* **AIM OF THE EXERCISE**:
Your answer must repeat all of the entries word for word, without any images.

* **INPUT FOR THIS TASK**:

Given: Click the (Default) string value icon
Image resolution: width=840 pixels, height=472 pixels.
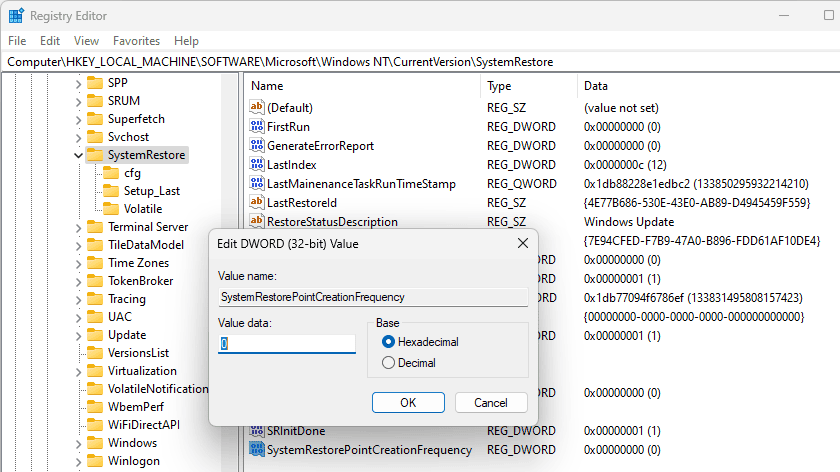Looking at the screenshot, I should (256, 108).
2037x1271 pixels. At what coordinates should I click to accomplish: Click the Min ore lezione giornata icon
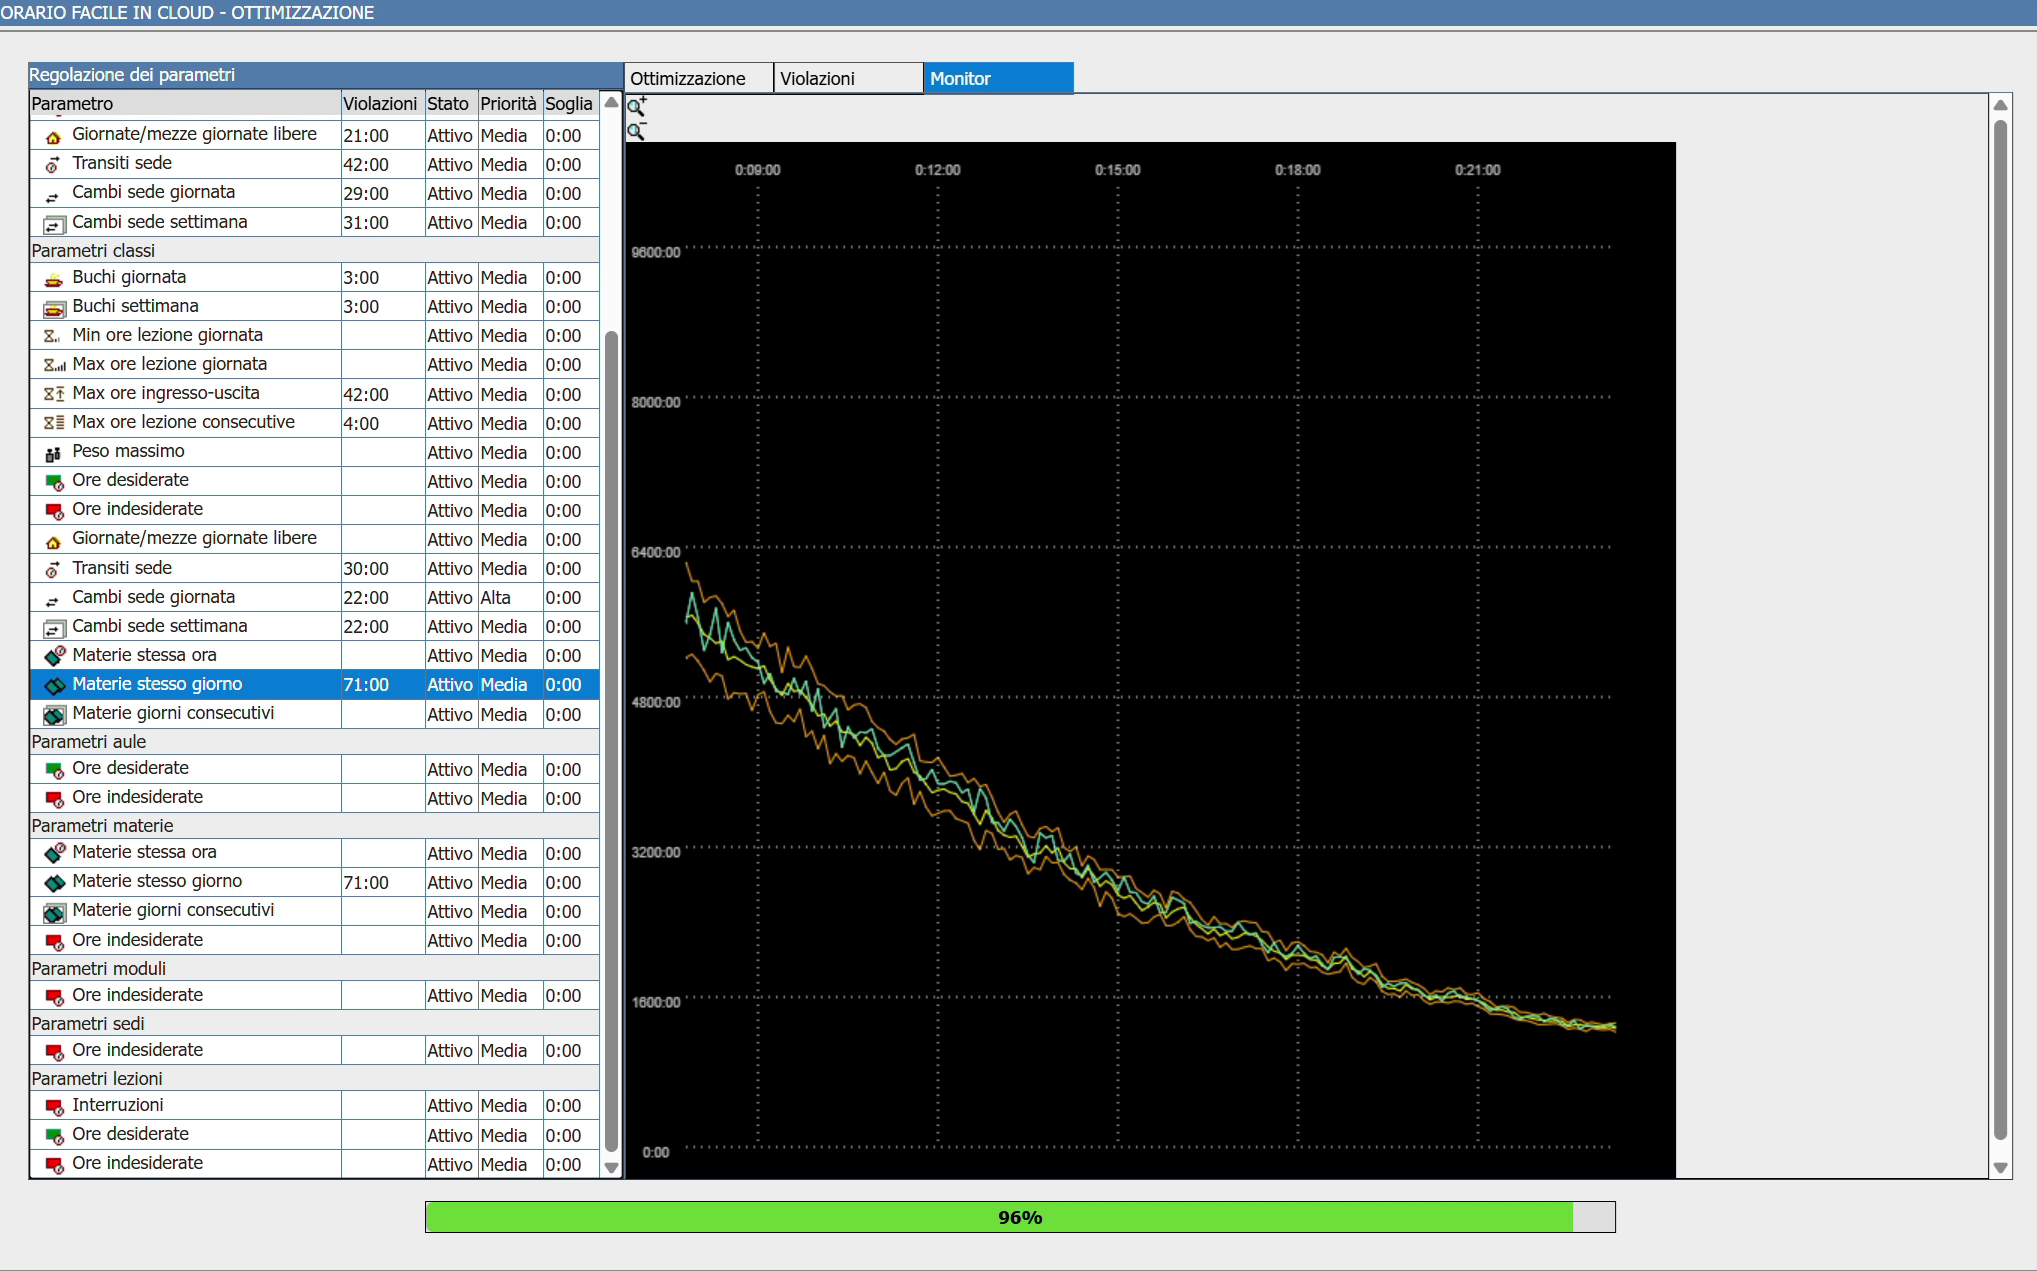click(x=54, y=336)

* **EXERCISE SOLUTION**:
Given: Click the (Default) string value icon
Image resolution: width=840 pixels, height=472 pixels.
Looking at the screenshot, I should (256, 108).
2037x1271 pixels. At what coordinates should I click to accomplish: Click the Min ore lezione giornata icon
click(x=54, y=336)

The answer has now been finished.